The Kaiser Family Foundation recently conducted a study that looked at how food companies used TV commercials as a way of luring kids to their websites. The study found that “The vast majority (85%) of the leading food brands that target children on TV are also either directly targeting children on the Internet or providing online content likely to be of interest to them.” In addition the study found that “Almost two-thirds (64%) of sites in the study make use of viral marketing, in which children are encouraged to send emails to their friends about a product, transmitting the company’s marketing information to their peers. Embedded in these emails are news, activities and entertainment that are favorable to the brand.”
These tactics of targeting children are not just limited to media venues, but increasingly schools have become arenas to bombard kids with commercial messages. Lifetime Learning Systems – how’s that for an Orwellian name – helps companies target kids in school. Here is their little advertising pitch, “Kids spend 40% of each day in the classroom where traditional advertising can’t reach them.

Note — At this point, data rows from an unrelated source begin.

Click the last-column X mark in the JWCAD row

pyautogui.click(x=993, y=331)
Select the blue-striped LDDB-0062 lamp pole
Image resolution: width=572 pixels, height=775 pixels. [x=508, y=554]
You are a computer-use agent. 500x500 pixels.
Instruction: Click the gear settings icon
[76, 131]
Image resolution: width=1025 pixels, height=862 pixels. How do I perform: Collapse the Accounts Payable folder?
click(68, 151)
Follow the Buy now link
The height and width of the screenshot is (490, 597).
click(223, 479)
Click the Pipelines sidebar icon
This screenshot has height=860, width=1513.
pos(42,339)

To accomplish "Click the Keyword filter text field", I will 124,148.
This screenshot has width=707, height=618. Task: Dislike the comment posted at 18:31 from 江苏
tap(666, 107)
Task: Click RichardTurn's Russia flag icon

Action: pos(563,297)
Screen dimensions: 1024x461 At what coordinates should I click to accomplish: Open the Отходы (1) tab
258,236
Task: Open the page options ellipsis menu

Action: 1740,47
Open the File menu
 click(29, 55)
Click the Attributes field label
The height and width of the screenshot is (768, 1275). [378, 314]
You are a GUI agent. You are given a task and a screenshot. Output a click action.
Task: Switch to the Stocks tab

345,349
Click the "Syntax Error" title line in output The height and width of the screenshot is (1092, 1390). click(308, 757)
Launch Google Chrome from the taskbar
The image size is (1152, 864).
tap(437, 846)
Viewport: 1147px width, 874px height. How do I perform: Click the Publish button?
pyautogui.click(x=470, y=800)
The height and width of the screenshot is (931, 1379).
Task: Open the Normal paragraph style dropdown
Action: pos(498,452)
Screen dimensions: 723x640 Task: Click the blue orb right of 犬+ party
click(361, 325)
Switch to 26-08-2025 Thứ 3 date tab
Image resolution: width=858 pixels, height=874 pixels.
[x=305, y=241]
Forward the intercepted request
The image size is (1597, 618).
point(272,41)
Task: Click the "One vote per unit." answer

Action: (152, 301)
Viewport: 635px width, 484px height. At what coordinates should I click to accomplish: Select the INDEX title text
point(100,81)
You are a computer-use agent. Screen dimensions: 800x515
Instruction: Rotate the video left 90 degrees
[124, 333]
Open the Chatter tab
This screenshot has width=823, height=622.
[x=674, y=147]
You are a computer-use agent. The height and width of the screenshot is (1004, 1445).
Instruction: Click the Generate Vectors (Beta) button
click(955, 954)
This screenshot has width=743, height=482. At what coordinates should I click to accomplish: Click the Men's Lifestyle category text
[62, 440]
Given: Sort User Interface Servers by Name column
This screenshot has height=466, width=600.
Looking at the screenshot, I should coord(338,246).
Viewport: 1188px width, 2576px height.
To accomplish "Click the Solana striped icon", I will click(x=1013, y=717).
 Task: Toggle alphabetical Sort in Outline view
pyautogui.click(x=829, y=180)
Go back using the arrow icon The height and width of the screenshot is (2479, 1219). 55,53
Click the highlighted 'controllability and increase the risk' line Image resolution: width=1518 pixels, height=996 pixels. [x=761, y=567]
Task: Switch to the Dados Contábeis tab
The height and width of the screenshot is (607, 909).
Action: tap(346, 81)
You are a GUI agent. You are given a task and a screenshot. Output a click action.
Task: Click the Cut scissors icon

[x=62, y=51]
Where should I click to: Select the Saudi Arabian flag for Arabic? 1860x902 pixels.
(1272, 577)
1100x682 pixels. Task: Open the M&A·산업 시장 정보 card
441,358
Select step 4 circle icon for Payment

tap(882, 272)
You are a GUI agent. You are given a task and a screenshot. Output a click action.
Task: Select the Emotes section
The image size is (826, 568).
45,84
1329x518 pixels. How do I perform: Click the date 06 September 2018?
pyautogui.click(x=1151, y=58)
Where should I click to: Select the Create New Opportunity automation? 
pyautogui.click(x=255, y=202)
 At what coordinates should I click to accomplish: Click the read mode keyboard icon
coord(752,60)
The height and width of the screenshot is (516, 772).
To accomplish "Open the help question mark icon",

Now you can enter the classroom through custom-made learning materials created with your specific marketing objectives in mind. Communicate with young spenders directly and, through them, their teachers and families as well.” This translates into corporate “educational materials” that companies provide to schools for free, soda contracts, book covers, and the newest effort called BusRadio. BusRadio is a service that companies can now use to push commercial messages on your kids while they are held captive on school buses in the morning and after school.
Even video game creators and manufacturers have entered the arena of product placement and hyper-commercialism. More and more video games include the use of branded products as part of the game. Popular online multiplayer games such as “Lineage,” “Guild Wars” and “City of Heroes,” all have been inserting branded products into the game’s designs. Then there are what industry people called Advergames. Advergames are games that are produced by companies like Burger King with titles such as “Sneak King” and “Pocketbike Racer,” which were a big hit last summer’s gaming trade shows. Besides hyper-commercialism in video games, the industry is opposed to using the technology as an educational tool. A couple of years ago, Nancy MacIntyre, then LucasArts senior game director, complained about the original Star Wars game that “there was lots of reading, much to much, in the game. There was lots of wandering around learning about different abilities. We wanted more instant gratification: kill, get treasure, repeat.”
So what are we to make of all this? First, I think it is crucial that we teach kids to be critical thinkers when it comes to media. Parents, teachers and social workers should make it a priority to teach media literacy to children. Second, we all need to become more aware of how media works and what drives commercial media makers. Third, we can become watchdogs of media in our own communities. We should familiarize ourselves with the news agencies, places that show movies, radio stations, billboard companies, Internet service providers, and phone companies. Fourth, we need to be aware of the fact that these companies are constantly trying to push new legislation or deregulatory policies that are not in the best interest of the public. Lastly, we can support or make more of our own media. There are great websites, documentary makers, indie music labels, independent venues and a whole score of opportunities to make media that isn’t trying to sell us crap we don’t need or treat our children as customers for the taking.